Note that $D(P\parallel Q)$ can be bounded by the following:

$$D(P\parallel Q)\le {\displaystyle \frac{3\sqrt{2loge}}{2}}\sqrt{r_0}\left({\displaystyle \frac{1}{1-\delta \sqrt{\frac{r_0}{2loge}}}}\right).$$

(A41)

Using the inequality ${|a-b|}^3\le {4\left(\right|a|}^3+{\left|b\right|}^3)$, we obtain

$$T(P\parallel Q)\le {\displaystyle \frac{36\sqrt{2}{(loge)}^{3/2}}{p_{min}^2{(1-p_{max})}^3}}{r}_0^{3/2},$$

(A42)

which establishes (38).

Appendix D.2. Proof of Lemma 5

Then, we prove Lemma 5 for $\mathcal{M}$ constructed by (8).
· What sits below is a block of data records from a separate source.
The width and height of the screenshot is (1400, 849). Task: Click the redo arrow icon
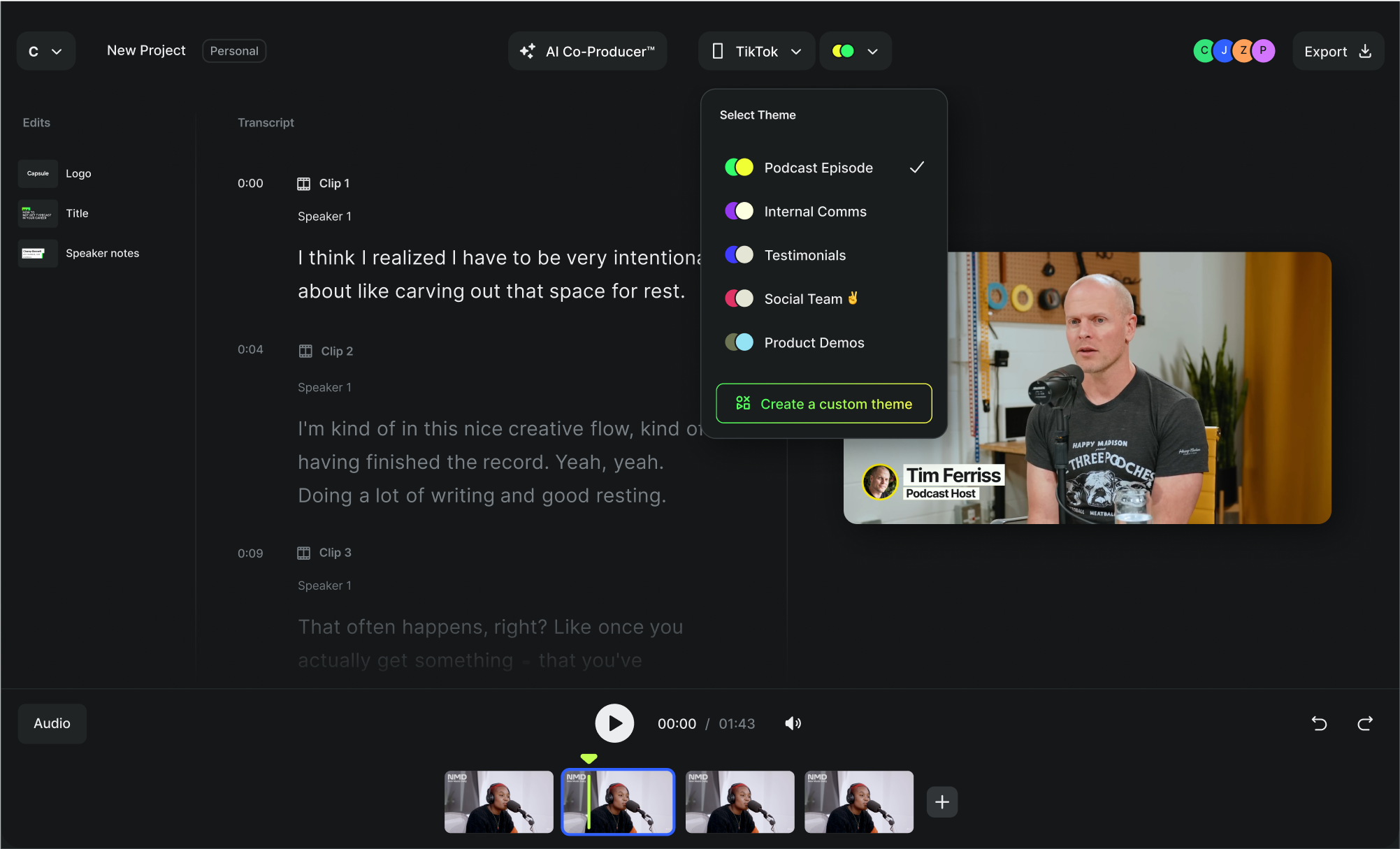[1366, 723]
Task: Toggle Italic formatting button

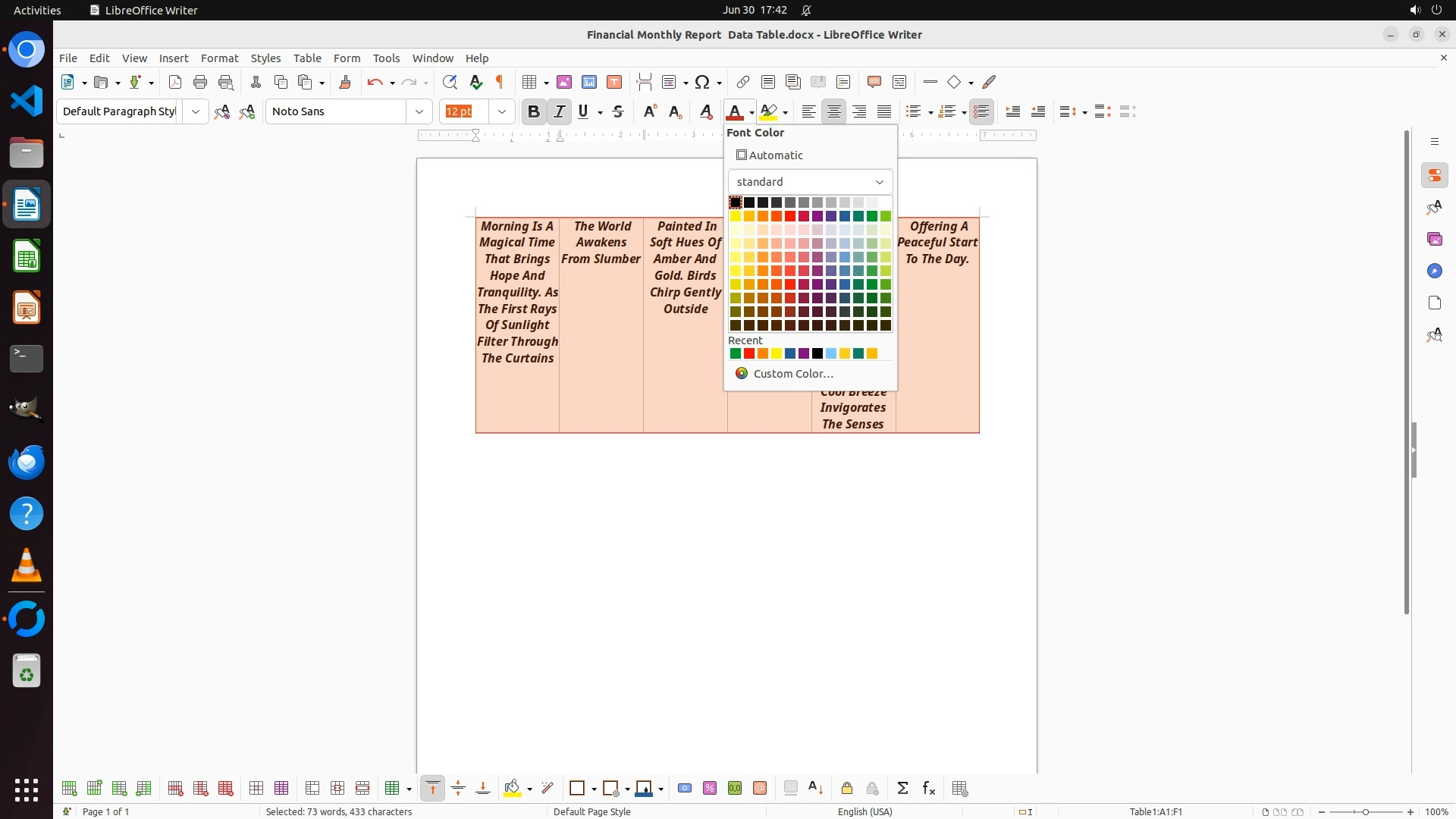Action: [560, 111]
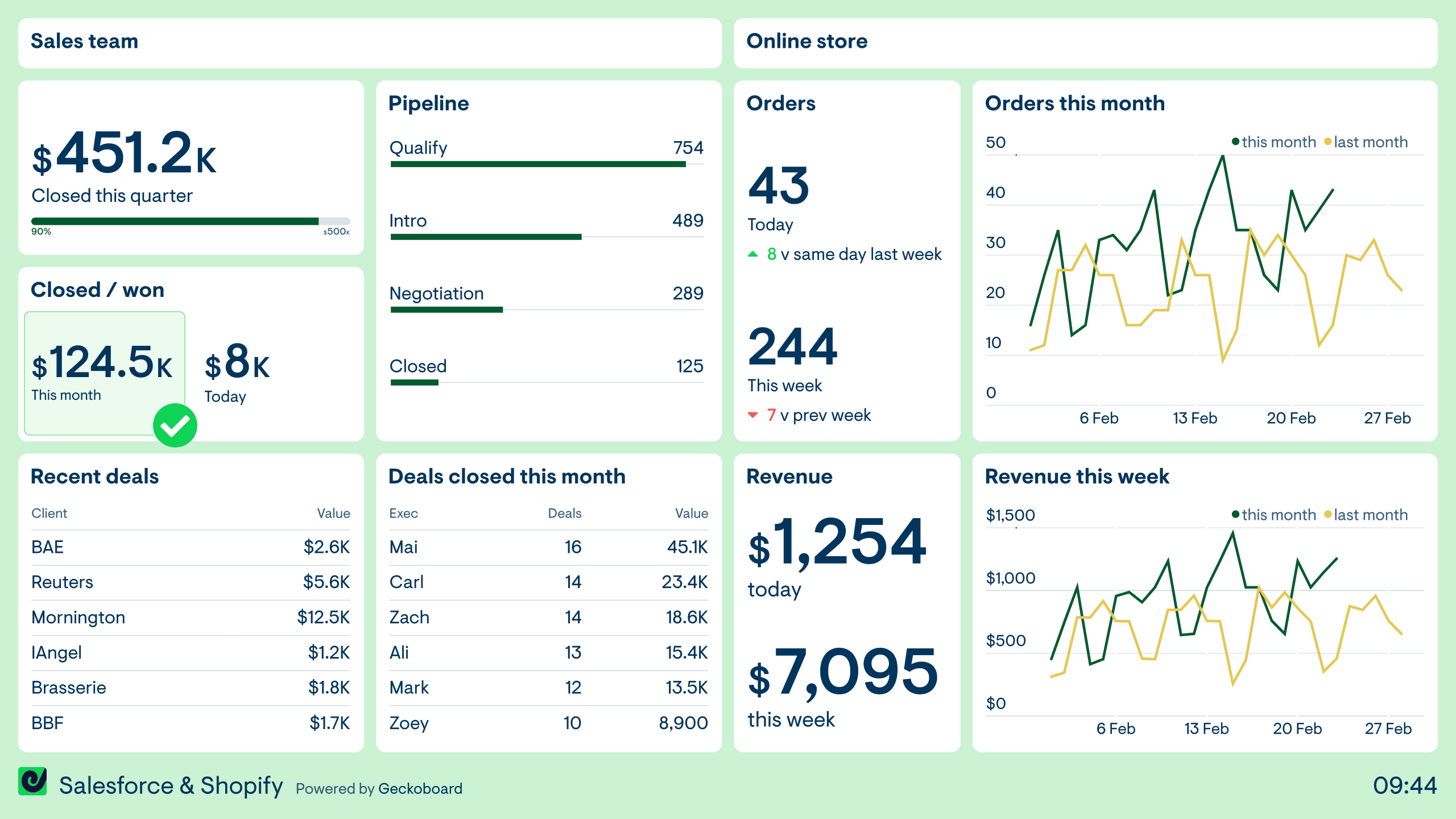
Task: Click the 'this month' legend dot in Orders chart
Action: [x=1235, y=142]
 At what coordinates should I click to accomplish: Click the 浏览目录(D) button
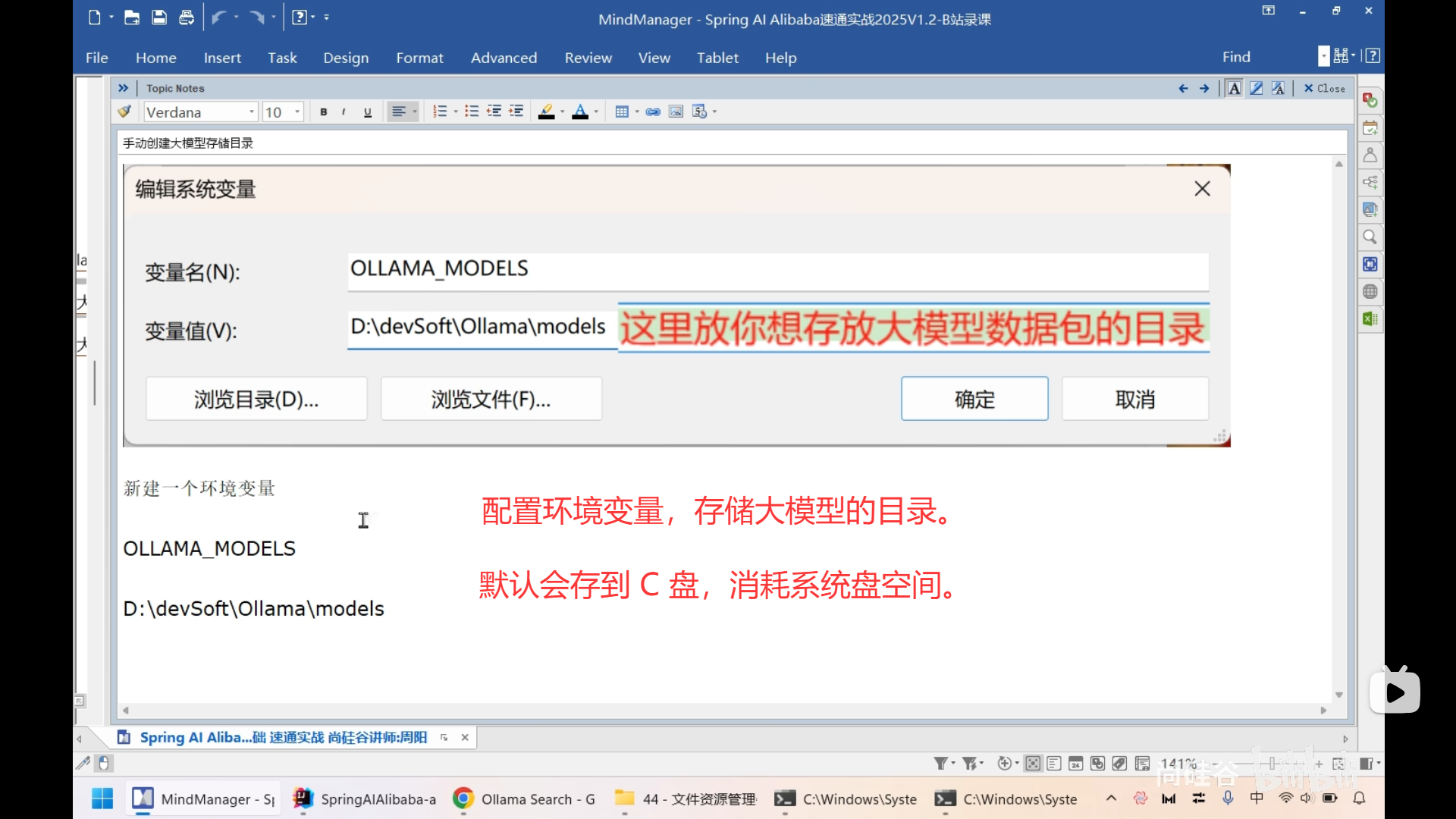tap(256, 398)

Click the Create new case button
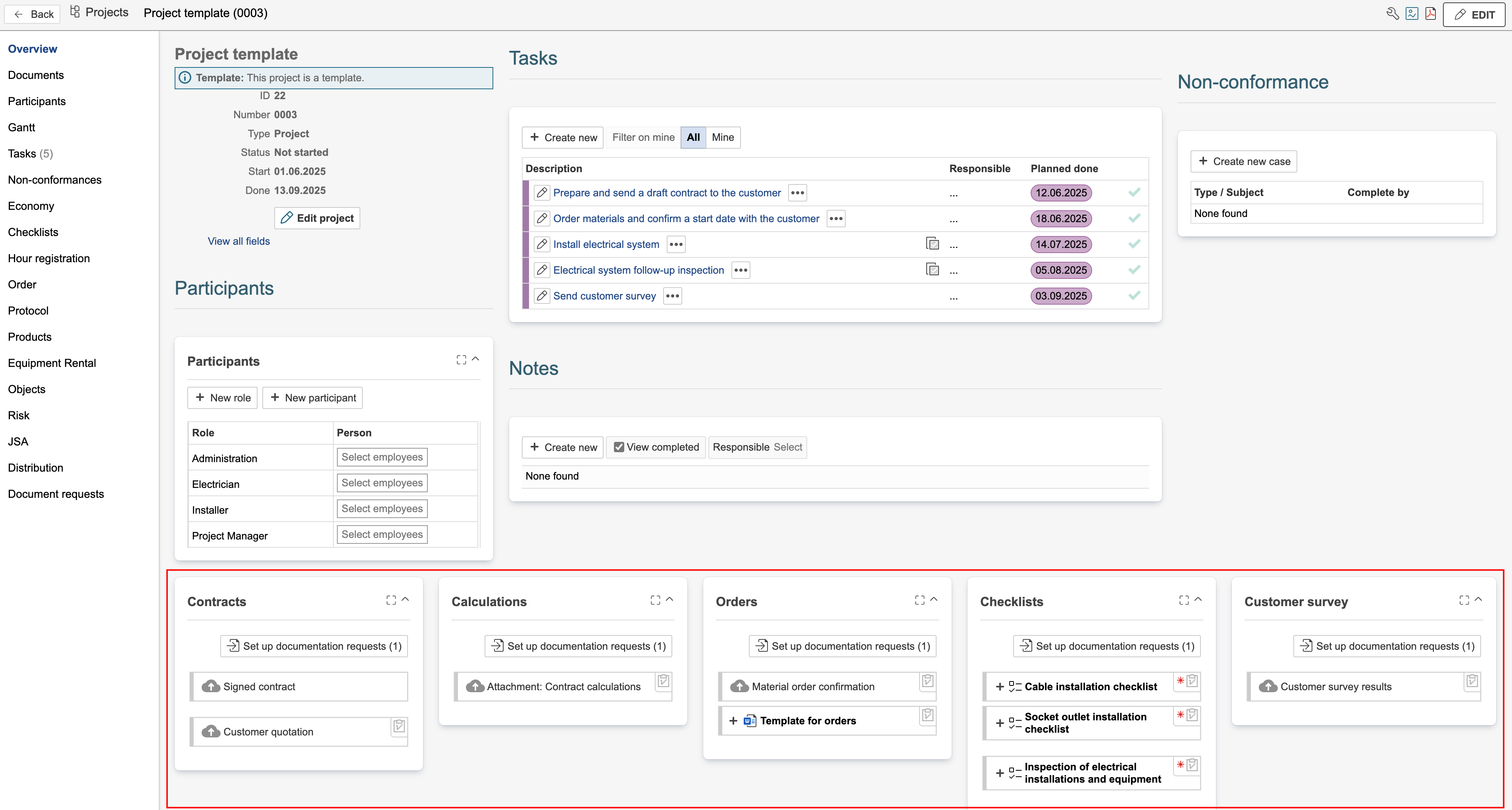tap(1244, 161)
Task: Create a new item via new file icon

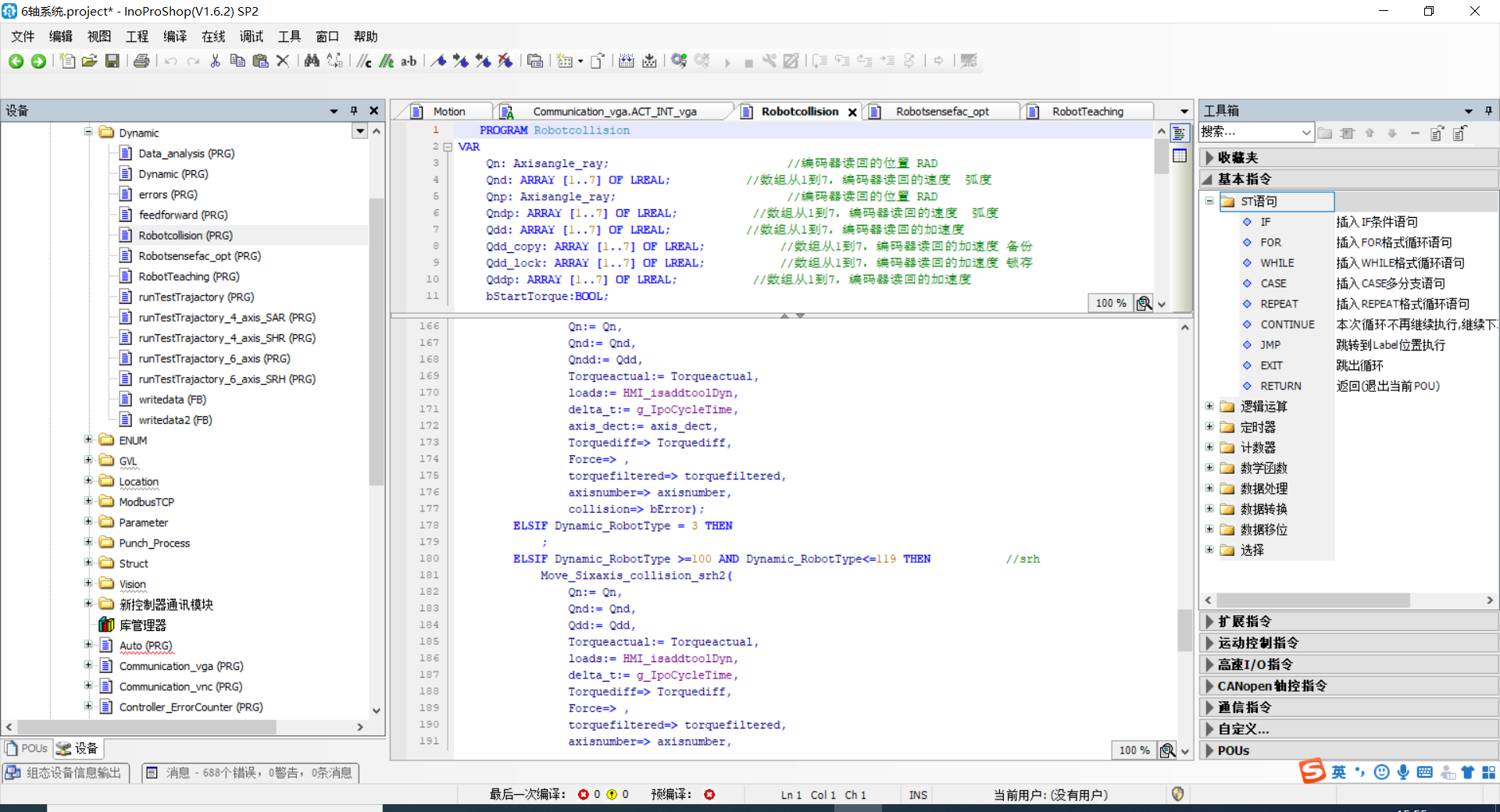Action: point(67,61)
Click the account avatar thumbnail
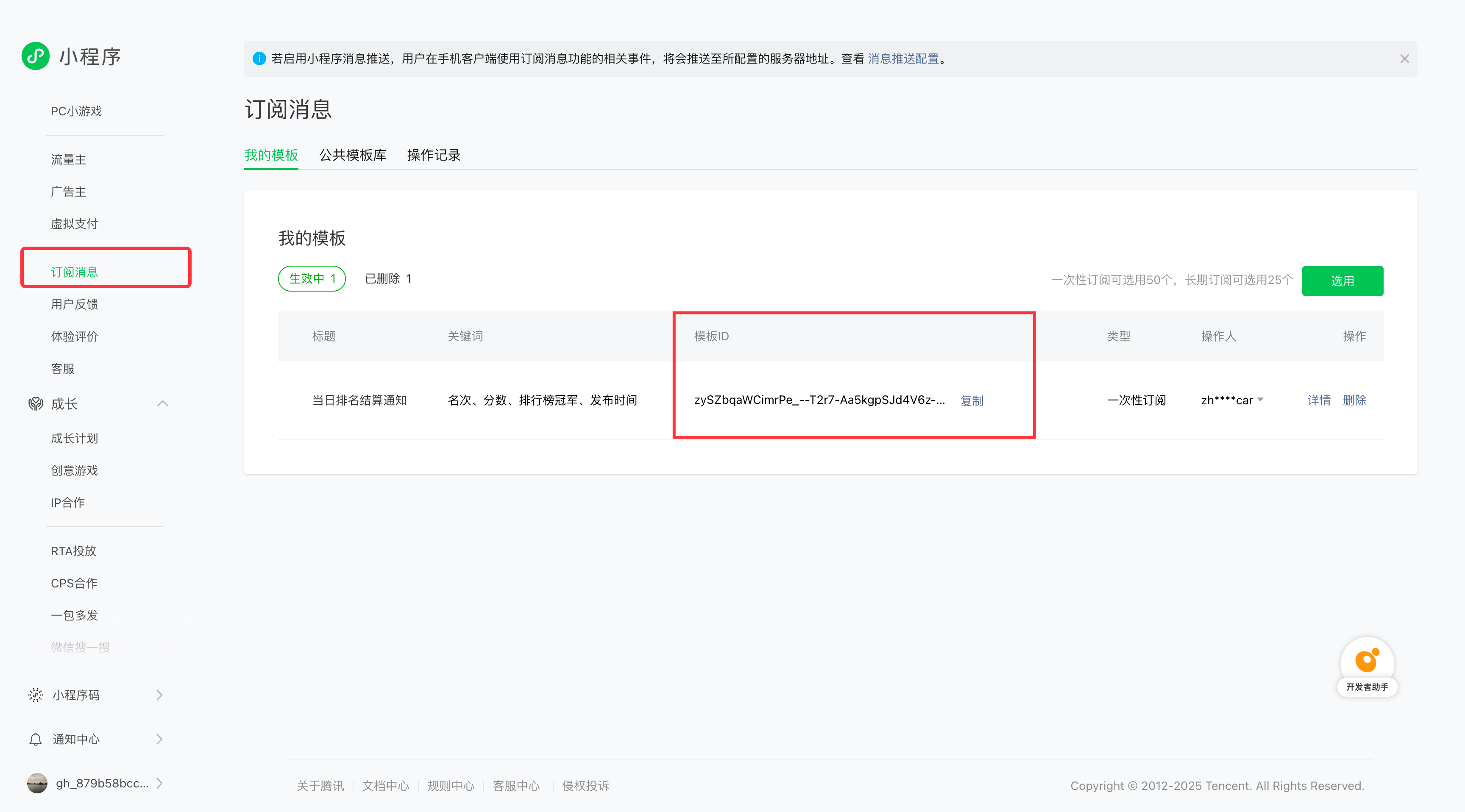1465x812 pixels. pyautogui.click(x=37, y=783)
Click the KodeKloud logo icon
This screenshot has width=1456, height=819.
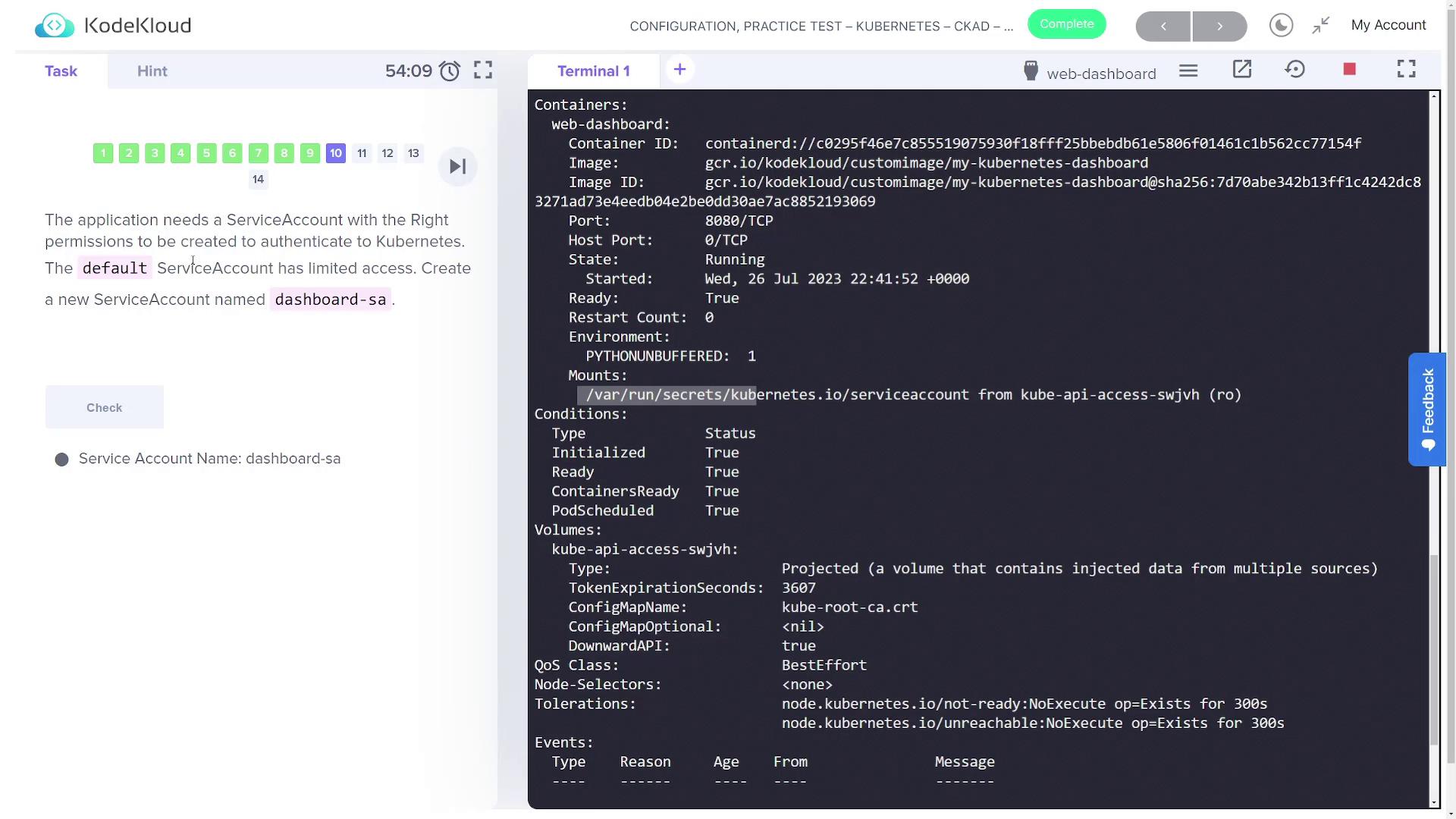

We first note that

$$\begin{array}{cc}\hfill P\left(y\right)& ={\displaystyle \frac{a\xi }{1/r-\delta }}\hfill \\ \hfill & ={\displaystyle \frac{\left(a-\frac{{\delta }_1\delta }{\xi }+F_0\right)\sqrt{\frac{r_0}{2loge}}}{1-\frac{\delta }{\xi }\sqrt{\frac{r_0}{2loge}}}},\hfill \end{array}$$

(A43)

where $\delta \in [0,1]$, $F_0={\delta }_1/\sqrt{{\displaystyle \frac{r_0}{2loge}}}$, and $a\in {\mathbb{Z}}_{\ge 1}$. Note that $F_0-{\displaystyle \frac{{\delta }_1\delta }{\xi }}\ge 0$ holds for small $r_0$. Repeat the proof of Lemma 4, replacing a with $a-{\displaystyle \frac{{\delta }_1\delta }{\xi }}+F_0$ and $\delta$ with ${\displaystyle \frac{\delta }{\xi }}$. Then, there exists a packing radius $r_1$, such that for all $r_0\le r_1$, we have

$$F_0{r}_0\le V(P\parallel Q)\le F_1{r}_0$$

(A44)

and

$$T(P\parallel Q)\le F_2{r}_0^{3/2},$$

(A45)

where $F_0$, $F_1$ and $F_2$ are positive and finite.